Thank you - I’ve been taking vitamin D3, magnesium, fish oil, vitamin B12 and Bvitamins containing folate. I’ll see on my next bloods if they’ve all improved - vitamin D had on my last test as I’ve been taking that for quite a while. I’ve been having 8.30 am blood tests, no food or meds before. I forgot to mention that before my Hashimotos was diagnosed I developed xanthelasmas around my eyes. I had them removed and unfortunately they came straight back during my 3 months without levo.
Unwanted elevated inflammation causes as many issues for FT4 as it does for FT3 because it’s not the individual thyroid hormone but the deiodinasing thyroid enzyme ‘Type D3’ that up-regulates regardless. Therefore, causing a proportion of BOTH hormones to become inactive metabolites that induce hypo symptoms.

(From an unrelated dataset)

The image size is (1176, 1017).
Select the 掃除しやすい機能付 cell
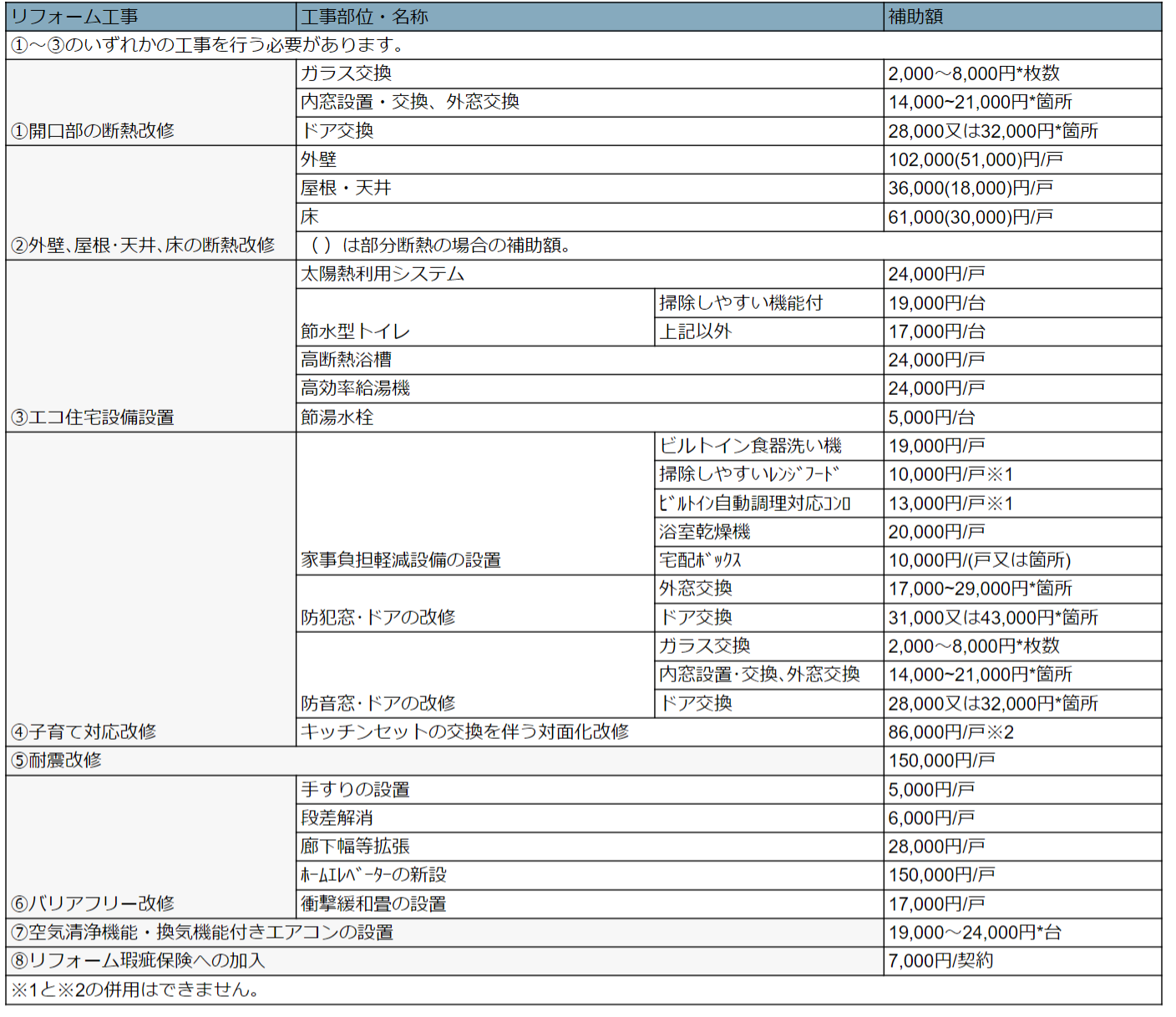(768, 303)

There is much easily absorbable info written by Tania Smith regarding useable/unusable T4 & T3 on Thyroid Patients Canada. She liaises with and interprets a lot of diogenes papers (our resident forum thyroid scientist).

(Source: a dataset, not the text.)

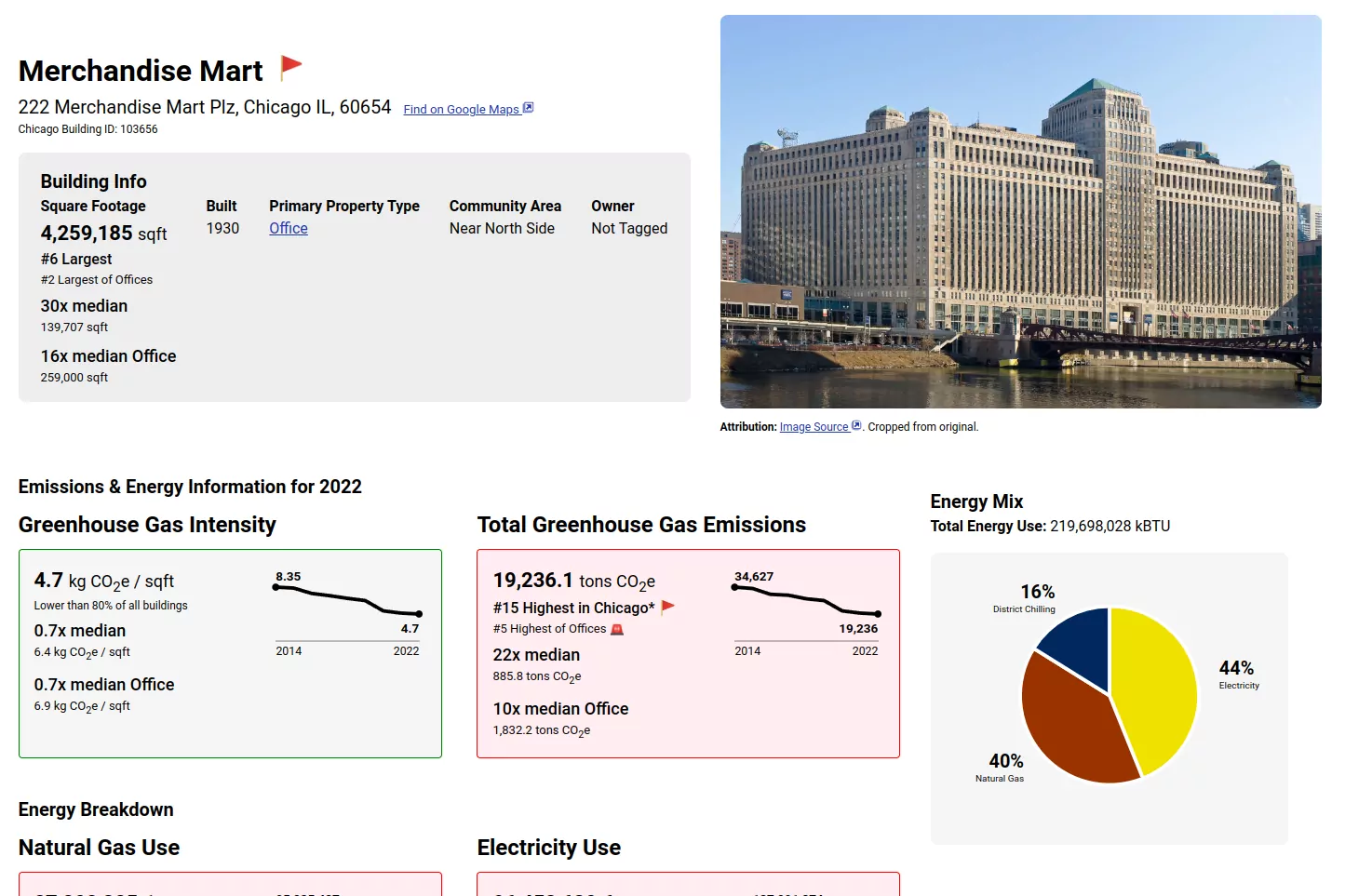Click the 19,236 end point on emissions sparkline
The width and height of the screenshot is (1345, 896).
878,614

Wow I’ve read Tania Smiths information but it’s all too complicated for me! I just hope that as my body’s full of inflammation due to Sjögren’s my T3 and T4 won’t work. The thing which would cure an awful lot of people is a cure for autoimmune diseases.
Absolutely, and unwanted inflammation is very destructive, even a killer (cardiovascular disease, etc ).

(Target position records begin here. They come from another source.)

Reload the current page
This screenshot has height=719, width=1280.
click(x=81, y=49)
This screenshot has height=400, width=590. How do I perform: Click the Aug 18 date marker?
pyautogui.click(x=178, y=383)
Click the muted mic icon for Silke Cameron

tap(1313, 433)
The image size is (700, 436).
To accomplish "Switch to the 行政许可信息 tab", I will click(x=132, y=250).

Unwanted inflammation skews the best function of the thyroid deiodinase enzymes and disallows our meds to work effectively. Hence why one autoimmune condition often invites others and why functional medicine will encourage reduction of antibodies which are representational of unwanted inflammation.
I not hugely converse with the immune system as its so complicated but autoimmune inflammation is driven by NF-κB, that induces further pro-inflammatory cytokines (chemical messengers) that switch beneficial genes off.
Natural anti-inflammatrories are Vit D, fish oils, turmeric, resveratrol, green tea, zinc, a clean diet that encourages stable blood sugars and healthy sleep that allow cells damage to repair.
There are combo supplements aimed directly at reducing unwanted inflammation. I use Kapperset by Biotics Research. Others I haven't tried are Life Extension, Cytokine Suppress bye Life Extension and Inflammation-X by LifeSeasons. Just google (autoimmune) inflammation for others.